Still, it’s worth mentioning that Fouts has spent the last few years battling an avalanche of reports on at least two fronts: his own alleged inability to stop saying racist, sexist, and homophobic things (all of which the mayor denies), as well as accusations, some from his own appointees, that he has allowed a spirit of “racial animosity” to saturate every corner of his administration.  

To be fair, much of this surely predates Fouts, as any look at the history reveals. But as Click On Detroit reports, Greg Murray, Fouts’ own former Diversity Director, claims that he was told “on three separate occasions” by the mayor “that he wanted to put diversity on the back burner until after the 2019 election because he feared a backlash from white voters who were not ready for diversity.” The mayor’s office has insisted this never happened. Whatever the case may be, the allegations reflect an ongoing frustration with the fact that the mayor’s commitment to diversity, however sincere, can always be overpowered by political motivations.  

Critics also highlight that Mayor Fouts curiously has not endorsed any of the black candidates up for election in August. He did, however, manage to endorse four white ones. You might think this is purely coincidental. Maybe so.  

And, for what it’s worth, the mayor calls the idea that he didn’t support any black candidates “baloney.” He claims that he privately offered to support Howard, but “she didn’t want me to be publicly supportive.” Howard insists that the mayor is playing a game of Twister with the facts. He refused to support her primary, Howard says, “Because he was concerned about a certain segment of the population who may not want to see an African American candidate.” The Michigan Chronicle was able to confirm that Howard discussed the ordeal with friends at the time in exactly these terms. When the mayor offered to support her if she advanced to the general election, she saw this as “a slap in the face,” since this was a standard he applied to no other candidate he endorsed.  

Whatever the actual chain of events, there’s also this: both Howard and Magee (who serves on the city’s Housing Commission and was the only one of the four black candidates to win her primary) were actually appointed by Fouts to the positions they currently hold, yet the mayor still allegedly declined to endorse them in the primary 

If this is true, it’s worth pausing to consider what it means: Fouts had already reviewed their credentials and decided that they were capable of effectively serving the city in positions of real consequence. In an interview, Fouts even lauded Howard for “doing an outstanding job” at what he considers “the most important commission in the city.”  

But again, it’s important to note that everyone I spoke with, including the fiercest critics of the mayor, are adamant that the problems do not start or end with his administration.  

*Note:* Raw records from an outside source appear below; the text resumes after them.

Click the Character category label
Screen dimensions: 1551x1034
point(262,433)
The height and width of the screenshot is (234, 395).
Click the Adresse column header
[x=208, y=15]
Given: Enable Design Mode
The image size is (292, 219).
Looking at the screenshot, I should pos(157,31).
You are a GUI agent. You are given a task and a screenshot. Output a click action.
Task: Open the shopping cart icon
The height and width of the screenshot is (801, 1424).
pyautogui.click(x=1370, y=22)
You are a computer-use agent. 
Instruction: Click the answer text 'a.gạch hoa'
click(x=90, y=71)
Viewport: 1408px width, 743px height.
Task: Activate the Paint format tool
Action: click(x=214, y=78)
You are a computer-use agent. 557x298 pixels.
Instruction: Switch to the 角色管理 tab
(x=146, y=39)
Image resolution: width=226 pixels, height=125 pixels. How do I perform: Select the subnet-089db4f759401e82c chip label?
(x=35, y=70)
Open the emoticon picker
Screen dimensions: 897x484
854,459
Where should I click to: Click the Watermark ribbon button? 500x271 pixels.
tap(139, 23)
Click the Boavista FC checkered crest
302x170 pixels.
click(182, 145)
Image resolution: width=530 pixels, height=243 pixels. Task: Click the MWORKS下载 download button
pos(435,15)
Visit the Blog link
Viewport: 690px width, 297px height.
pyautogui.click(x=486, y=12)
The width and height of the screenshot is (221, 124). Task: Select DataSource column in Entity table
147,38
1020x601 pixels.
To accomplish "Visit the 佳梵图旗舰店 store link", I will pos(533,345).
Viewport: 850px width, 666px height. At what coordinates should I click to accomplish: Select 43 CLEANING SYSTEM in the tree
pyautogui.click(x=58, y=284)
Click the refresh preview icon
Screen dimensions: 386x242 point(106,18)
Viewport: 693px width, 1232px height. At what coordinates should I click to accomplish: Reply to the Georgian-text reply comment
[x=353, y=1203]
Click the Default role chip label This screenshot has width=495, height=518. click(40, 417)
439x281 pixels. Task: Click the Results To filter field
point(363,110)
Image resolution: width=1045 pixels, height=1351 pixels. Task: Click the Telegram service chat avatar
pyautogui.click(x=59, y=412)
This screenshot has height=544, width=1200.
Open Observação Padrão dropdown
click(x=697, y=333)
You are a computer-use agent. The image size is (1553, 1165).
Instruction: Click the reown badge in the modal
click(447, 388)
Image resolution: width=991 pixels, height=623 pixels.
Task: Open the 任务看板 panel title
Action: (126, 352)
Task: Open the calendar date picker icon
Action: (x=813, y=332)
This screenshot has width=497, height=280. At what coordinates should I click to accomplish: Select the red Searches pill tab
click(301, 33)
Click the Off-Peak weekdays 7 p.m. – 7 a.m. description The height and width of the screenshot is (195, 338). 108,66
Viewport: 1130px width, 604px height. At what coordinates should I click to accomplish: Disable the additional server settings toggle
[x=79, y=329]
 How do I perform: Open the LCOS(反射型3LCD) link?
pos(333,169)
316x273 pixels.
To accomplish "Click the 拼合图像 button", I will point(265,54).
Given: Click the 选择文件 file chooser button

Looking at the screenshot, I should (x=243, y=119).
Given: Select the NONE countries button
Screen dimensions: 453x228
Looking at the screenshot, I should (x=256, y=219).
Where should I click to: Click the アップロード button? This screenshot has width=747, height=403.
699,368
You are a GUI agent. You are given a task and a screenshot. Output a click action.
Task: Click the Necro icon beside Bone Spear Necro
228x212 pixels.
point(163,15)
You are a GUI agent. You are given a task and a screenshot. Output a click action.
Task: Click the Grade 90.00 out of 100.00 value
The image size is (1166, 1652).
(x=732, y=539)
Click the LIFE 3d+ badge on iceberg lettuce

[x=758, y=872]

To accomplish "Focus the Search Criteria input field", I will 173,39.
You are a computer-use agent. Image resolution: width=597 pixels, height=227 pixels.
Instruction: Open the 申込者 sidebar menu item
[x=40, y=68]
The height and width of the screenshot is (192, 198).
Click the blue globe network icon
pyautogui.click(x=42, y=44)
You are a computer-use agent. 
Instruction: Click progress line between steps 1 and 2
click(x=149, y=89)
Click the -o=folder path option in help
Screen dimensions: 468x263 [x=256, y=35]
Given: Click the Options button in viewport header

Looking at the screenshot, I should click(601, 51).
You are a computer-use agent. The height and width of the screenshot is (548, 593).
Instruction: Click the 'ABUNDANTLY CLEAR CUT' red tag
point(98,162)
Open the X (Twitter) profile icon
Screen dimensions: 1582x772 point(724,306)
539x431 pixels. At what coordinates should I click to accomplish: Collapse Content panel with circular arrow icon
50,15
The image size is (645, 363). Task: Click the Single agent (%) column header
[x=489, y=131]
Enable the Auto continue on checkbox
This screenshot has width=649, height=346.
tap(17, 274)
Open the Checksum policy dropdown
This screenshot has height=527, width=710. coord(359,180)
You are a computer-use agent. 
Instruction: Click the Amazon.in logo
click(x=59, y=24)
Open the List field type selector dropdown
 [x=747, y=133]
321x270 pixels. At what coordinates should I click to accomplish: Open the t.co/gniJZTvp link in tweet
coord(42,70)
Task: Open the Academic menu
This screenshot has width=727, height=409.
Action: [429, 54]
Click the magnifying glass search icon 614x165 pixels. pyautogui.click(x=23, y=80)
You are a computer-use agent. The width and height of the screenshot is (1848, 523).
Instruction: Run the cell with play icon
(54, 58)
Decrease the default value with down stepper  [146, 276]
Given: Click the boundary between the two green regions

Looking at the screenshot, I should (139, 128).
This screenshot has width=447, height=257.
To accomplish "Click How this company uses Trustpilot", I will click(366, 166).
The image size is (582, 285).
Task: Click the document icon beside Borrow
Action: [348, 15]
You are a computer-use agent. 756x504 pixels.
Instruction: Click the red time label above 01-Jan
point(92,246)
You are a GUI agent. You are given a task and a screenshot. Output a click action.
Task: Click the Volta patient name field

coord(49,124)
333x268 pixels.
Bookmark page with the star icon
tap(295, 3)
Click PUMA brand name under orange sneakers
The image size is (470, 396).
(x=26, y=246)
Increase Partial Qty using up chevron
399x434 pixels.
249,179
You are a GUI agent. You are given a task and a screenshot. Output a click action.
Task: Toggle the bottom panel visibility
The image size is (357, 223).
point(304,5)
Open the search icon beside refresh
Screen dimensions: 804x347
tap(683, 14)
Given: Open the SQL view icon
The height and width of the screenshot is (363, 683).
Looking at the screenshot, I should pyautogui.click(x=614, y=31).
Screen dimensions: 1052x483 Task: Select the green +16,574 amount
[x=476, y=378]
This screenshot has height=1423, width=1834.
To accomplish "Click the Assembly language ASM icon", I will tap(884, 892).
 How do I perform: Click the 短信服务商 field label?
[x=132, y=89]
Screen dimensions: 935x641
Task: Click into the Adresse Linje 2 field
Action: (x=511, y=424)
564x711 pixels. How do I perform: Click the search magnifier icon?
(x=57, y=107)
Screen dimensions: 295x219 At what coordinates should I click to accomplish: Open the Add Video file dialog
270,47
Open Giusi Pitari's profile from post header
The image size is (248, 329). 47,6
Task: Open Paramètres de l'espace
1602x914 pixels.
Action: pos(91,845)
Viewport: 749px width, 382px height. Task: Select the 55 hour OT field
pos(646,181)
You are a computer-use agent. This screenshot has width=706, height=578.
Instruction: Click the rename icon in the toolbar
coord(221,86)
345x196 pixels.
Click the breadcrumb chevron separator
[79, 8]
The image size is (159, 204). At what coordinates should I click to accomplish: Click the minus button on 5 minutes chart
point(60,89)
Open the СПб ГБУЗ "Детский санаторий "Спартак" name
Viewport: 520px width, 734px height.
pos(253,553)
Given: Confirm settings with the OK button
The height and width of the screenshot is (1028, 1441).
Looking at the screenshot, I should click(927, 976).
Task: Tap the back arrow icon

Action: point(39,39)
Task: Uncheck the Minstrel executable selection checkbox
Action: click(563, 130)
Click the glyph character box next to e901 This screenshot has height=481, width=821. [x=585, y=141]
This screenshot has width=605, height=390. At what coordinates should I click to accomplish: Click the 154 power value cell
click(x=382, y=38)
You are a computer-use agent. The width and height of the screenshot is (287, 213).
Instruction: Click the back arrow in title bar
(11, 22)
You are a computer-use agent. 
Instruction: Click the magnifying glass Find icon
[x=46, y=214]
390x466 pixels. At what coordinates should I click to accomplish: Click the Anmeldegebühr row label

And neither Rutherford nor Howard are talking about creating a more diverse ruling class for the sake of doing so. Both spoke, in their own way, of building a multi-racial, working-class movement capable of shifting the balance of power and positively changing the material lives of Warren residents.

“Too often times,” Rutherford says, people “want a little bit of power. But what are they going to do with it?”

Howard has given this some thought: “Dealing with poverty,” for starters, and all the issues that come with being a member of  “a lower socioeconomic group.” She speaks passionately about changing “what we see generationally across United States: The rich get richer, the poor get poorer” and “we try to act as if there’s not enough to go around for everyone.”

Then there’s the question of how: How to overcome what can feel like the vast and inescapable shadow of history. Rutherford insists that like all change, it isn’t mysterious. In order for “things to move forward,” he says, the people of Warren and Macomb County will have to engage in “political activism” that makes it clear “we’re not willing to accept the status quo.”

For Rutherford, the status quo includes the concentration of power in Warren within a few hands. He charges it to a familiar fact in political life: “A number of people have been in power for a very long time” and are “determined to do whatever they have to do to stay in.”  

“Well, it’s changed whether they like it or not,” he adds. “You can only delay it for so long. Because [change] is coming.”